By contrast, Tarvitz and Rylanor had an obvious out. Underground hangar = cover + potential means of escape.

So, in my eyes at least, it wasn't so much a _"If Loken can survive, who else could have?"_ sort of thing. It was more a _"If Loken survived, Saul and Rylanor BETTER have, as well!"_

Cheers,
P.


----------



## Lord of the Night (Nov 18, 2009)

gen.ahab said:


> I would throw a fucking nerd fit if they brought back Saul. I loved that character, and I would be so fucking happy if they brought him back. However, he's dead. Anyway, loyalists World Eaters would be awesome. This sounds great.


As will I. Saul Tarvitz is awesome and I do hope he returns.



Angel of Blood said:


> If Loken survived Istvaan Tarvitz sure as hell could have aswell.
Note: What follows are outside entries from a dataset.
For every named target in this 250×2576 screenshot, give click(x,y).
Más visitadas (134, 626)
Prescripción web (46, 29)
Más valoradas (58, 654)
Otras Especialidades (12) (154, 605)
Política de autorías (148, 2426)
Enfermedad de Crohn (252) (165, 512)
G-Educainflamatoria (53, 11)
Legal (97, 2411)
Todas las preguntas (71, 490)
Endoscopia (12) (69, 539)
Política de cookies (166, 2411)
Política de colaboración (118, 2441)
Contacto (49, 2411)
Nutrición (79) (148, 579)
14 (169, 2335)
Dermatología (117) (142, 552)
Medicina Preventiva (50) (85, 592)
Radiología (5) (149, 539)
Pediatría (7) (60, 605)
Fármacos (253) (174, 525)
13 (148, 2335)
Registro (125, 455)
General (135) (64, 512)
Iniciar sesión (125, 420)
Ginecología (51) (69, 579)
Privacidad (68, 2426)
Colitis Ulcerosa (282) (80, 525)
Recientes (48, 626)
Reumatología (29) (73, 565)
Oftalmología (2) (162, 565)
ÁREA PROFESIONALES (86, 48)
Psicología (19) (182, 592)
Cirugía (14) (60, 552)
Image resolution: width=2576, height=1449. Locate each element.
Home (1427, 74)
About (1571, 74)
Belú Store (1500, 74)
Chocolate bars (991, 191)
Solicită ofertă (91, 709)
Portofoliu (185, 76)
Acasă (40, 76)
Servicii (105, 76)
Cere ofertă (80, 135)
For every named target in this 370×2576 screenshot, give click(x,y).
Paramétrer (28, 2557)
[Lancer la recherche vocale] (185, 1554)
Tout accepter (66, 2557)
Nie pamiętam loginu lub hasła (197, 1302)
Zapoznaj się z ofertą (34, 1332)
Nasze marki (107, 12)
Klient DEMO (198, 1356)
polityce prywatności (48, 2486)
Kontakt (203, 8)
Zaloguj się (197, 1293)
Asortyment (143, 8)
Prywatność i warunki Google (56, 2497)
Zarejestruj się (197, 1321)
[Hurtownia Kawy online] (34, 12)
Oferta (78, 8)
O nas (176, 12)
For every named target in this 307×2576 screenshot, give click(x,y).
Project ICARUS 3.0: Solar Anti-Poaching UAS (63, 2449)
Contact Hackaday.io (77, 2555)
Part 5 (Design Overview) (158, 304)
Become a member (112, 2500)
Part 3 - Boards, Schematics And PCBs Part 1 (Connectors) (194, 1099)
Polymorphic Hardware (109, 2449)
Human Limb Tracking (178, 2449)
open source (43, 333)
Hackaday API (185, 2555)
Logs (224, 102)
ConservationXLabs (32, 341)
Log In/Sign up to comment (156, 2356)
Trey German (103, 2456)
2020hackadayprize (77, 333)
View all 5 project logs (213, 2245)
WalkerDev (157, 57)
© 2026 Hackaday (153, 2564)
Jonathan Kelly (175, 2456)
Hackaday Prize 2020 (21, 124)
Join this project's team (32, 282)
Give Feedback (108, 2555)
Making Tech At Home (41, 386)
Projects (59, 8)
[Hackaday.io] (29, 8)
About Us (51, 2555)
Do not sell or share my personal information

If anything I would have said that Lokens end was far more final than Tarvitz, especially when we factor in Tarvitz knew of a convenient underground bunker.


Indeed. Lucius makes note of it to Eidolon, and states that Ancient Rylanor was sent to guard it, and he wonders why they didn't use it. Perhaps they did. I think that Saul Tarvitz, Nero Vipus and Rylanor, and whomever else was with them, used that ship to escape and might be with these loyalist detatchments now, or on their way to Terra to try and aid the Imperium.


LotN


----------



## Roninman (Jul 23, 2010)

Anyone surviving that Isstvaan is a huge letdown to me. This made Horus series which started great feel more like tv soap-operas where popular characters have to brought back even when how stupid it makes whole storyline. They could have made few survivers, but of course it HAS to be one of popular characters in series. Yes of course, the one who should have died. yawn


----------



## Words_of_Truth (Sep 20, 2007)

I don't mind characters surviving, makes the series a lot less cut and paste or black and white. I.e "Horus wipes out entire loyal forces at Istvaan and the drop site massacre, and that's that" well wrote characters should survive imo because it adds to the series rather than detract. 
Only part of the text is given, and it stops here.